There are two popular approaches for distributed transactions:
Two Phase Commit Protocol and Eventual Consistency and Compensation also known as Saga pattern.

Problem :
In a monolithic system, we have a database system to ensure ACID properties. however, The microservice-based system does not have a global transaction coordinator by default. how do we manage transaction in micro service architecture?

Possible solutions:

1.Two-Phase Commit Protocol

This mechanism is designed initially for distributed systems. 2pc is widely used in database systems. As Microservices architecture inherently distributed systems in nature, we can use the Two-phase commit protocol (or 2PC) as one of the approaches. Primary drivers in a distributed transaction management are the message broker/transaction coordinator.

The distributed transaction contains two steps:

Prepare phase

Commit or Rollback phase
Prepare Phase:

All the participants of a transaction in this phase will be prepared for the commit and inform the transaction coordinator/message broker that they are ready for completing the transaction. it guarantee that the transaction is atomic.

Commit or Rollback phase:

In this phase, transaction coordinator will issue one of the commands they are a commit or a rollback to all the participants.

Benefits of using 2pc

2pc is a very strong consistency protocol and mainly used in DBMS system.
2pc allows read-write isolation. This means the changes on a field are not visible until the coordinator commits the changes.

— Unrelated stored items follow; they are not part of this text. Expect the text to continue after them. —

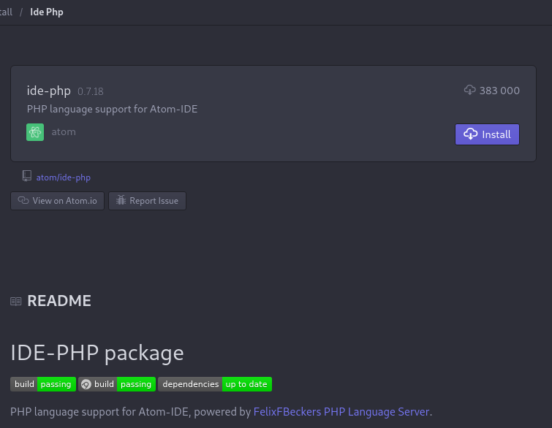The image size is (552, 428).
Task: Click the first build passing badge
Action: coord(43,384)
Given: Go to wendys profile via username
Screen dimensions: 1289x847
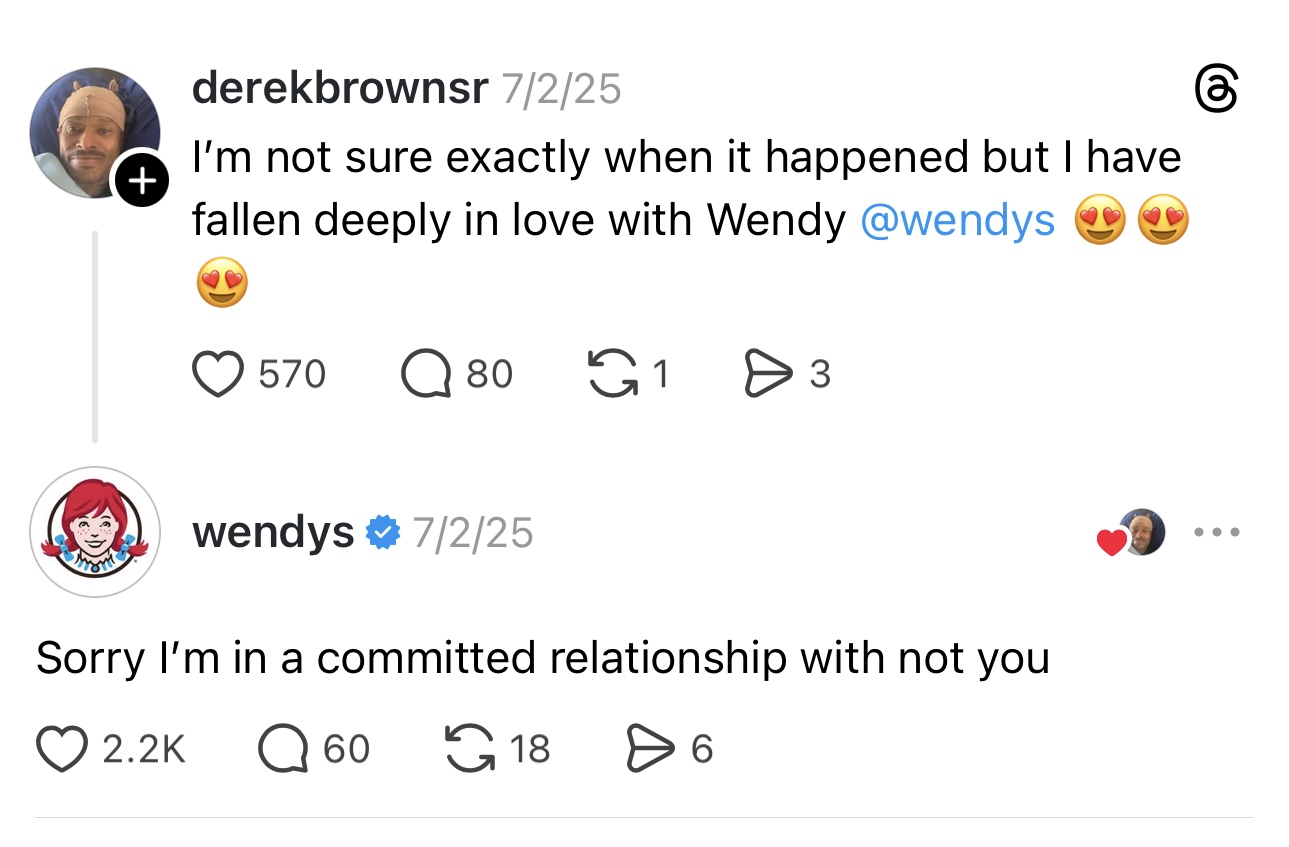Looking at the screenshot, I should (273, 533).
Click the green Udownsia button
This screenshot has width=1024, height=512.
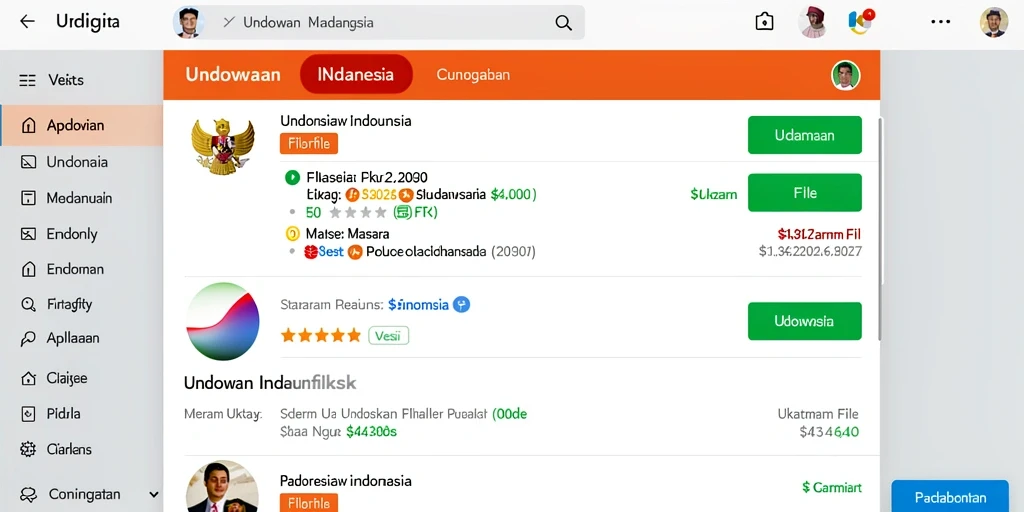pyautogui.click(x=805, y=321)
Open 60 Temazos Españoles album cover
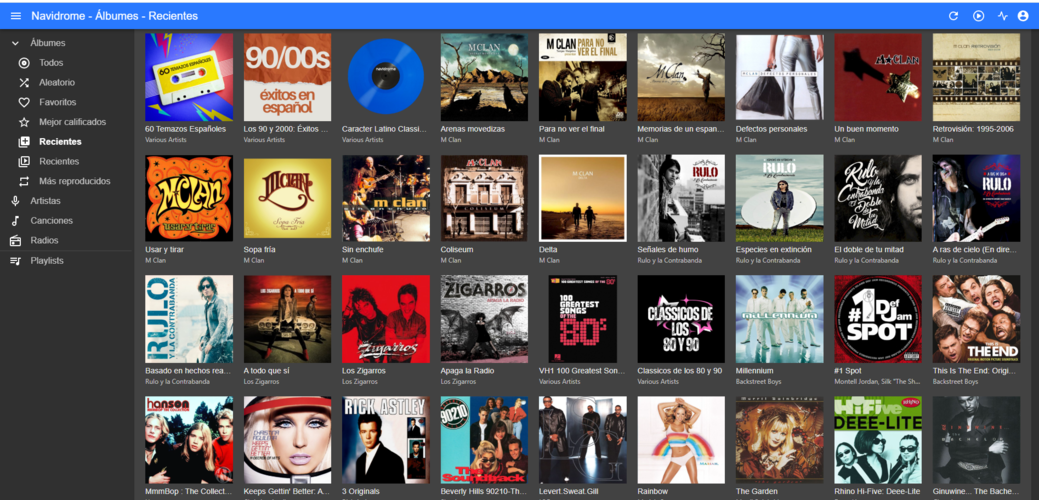 pyautogui.click(x=189, y=77)
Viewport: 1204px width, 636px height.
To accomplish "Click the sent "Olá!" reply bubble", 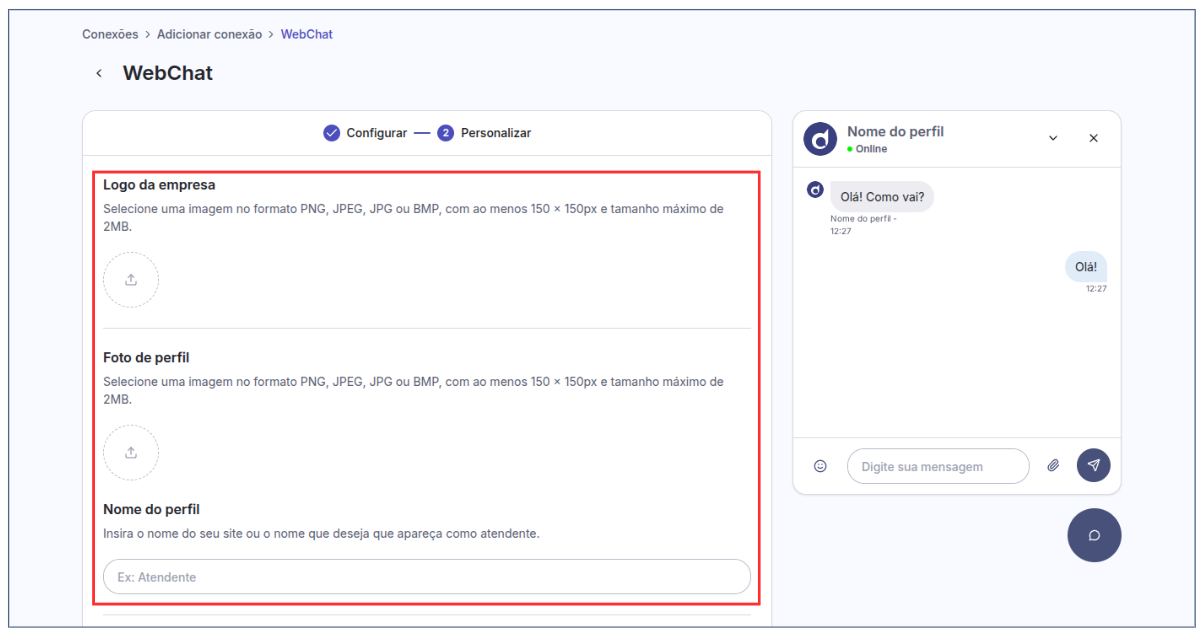I will click(1085, 267).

Disadvantages of using 2pc

  • The main issue with the 2PC approach is that it is a bit slow compared to the time for the operation on a single Microservice because it has to coordinate the transaction between services even if all the microservices are on the same network, still operation will be slow. So we need to be careful while implementing this for high demand services.

  • It is not really recommended for many microservice-based systems because 2pc is synchronous (blocking).

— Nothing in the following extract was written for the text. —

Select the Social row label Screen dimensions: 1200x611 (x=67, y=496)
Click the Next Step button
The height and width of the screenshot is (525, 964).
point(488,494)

  • Requires remote communication to each participating system.

  • Requires each participating system to support two-phase commit.

2. Eventual Consistency and Compensation (SAGA)

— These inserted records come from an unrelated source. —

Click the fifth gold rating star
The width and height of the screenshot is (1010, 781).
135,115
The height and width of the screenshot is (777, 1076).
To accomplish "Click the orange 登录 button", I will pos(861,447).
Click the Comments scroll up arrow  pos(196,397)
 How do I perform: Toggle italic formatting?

Eventual Consistency can be achieved by sagas. SAGA is one of the best way to ensure the consistency of the data in a distributed architecture without having a single ACID transaction. it maintains consistency (but not atomicity) across multiple services without requiring a transaction manager system.. A series of local transactions is SAGA. Saga pattern is an alternative to XA when resources are not XA capable or XA is undesired

Advantages of SAGA

  • Maintains consistency (but not atomicity) across multiple services without requiring a transaction manager system.

  • Uses a sequence of local TXs

  • Failure of a local TX executes a series of compensating transactions to undo the previous successful TXs

There are two types of sagas:

  • Choreography : each local transaction publishes domain events that trigger local transactions in other services.
  • Orchestration : an orchestrator (object) tells the participants what local transactions to execute.

Choreography-Based Saga
In this approach, there is no central orchestrator. Each service participating in the Saga performs their transaction and publish events. The other services act upon those events and perform their transactions. Also, they may or not publish other events based on the situation.

Orchestration-Based Saga
In this approach, there is a Saga orchestrator that manages all the transactions and directs the participant services to execute local transactions based on events. This orchestrator can also be though of as a Saga Manager.

Summary of advanced topics in distributed transactions

  • CAP Theorem – trade-offs between consistency, availability, partition tolerance.
  • Two-Phase Commit (2PC) – classic XA transactions, but heavy & blocking.
  • Saga Pattern – break into steps with compensating actions (choreography/orchestration).
  • TCC (Try-Confirm-Cancel) – reserve → confirm → cancel, used in payments.
  • Idempotency & Retries – ensure safe retries in distributed systems.
  • Consensus Protocols – Paxos, Raft, ZAB for agreement in clusters.
  • Distributed Locking – Redis RedLock, ZooKeeper, DB locks.
  • Modern Tools – Seata, Temporal.io, Camunda, Kafka transactions.